• [EXERCISE BRIEF] Please repeat nothing except the lines from the one containing "This screenshot has" through the end of the records, exactly and without pictures.

== GIVEN DATA

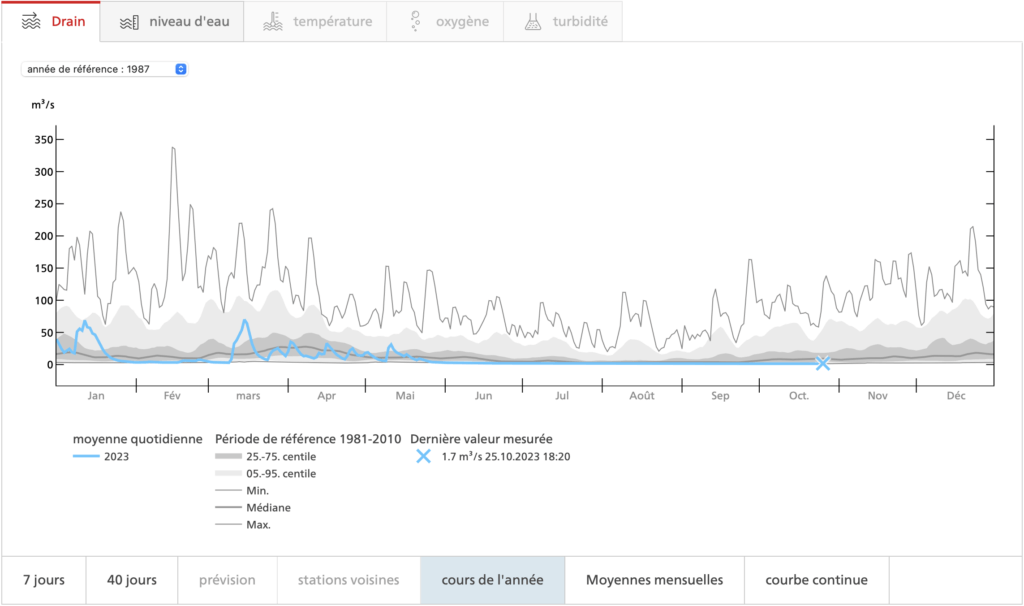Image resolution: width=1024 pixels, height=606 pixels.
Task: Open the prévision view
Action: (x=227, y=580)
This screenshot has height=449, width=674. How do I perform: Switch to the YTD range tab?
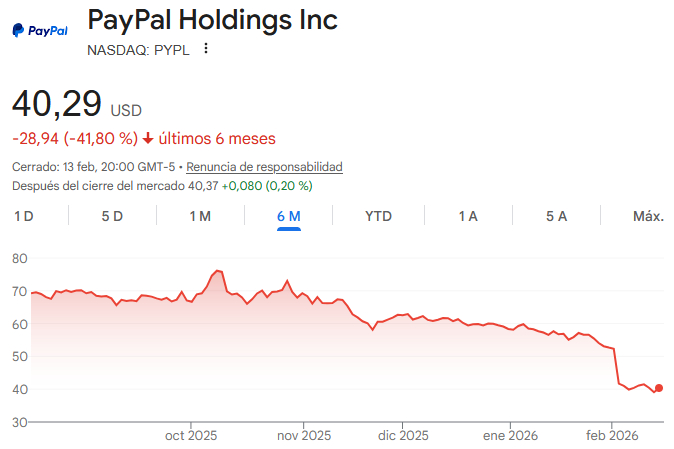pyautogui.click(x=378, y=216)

====

• [TASK OUTPUT]
This screenshot has height=449, width=674. How do I perform: Switch to the YTD range tab?
pyautogui.click(x=378, y=216)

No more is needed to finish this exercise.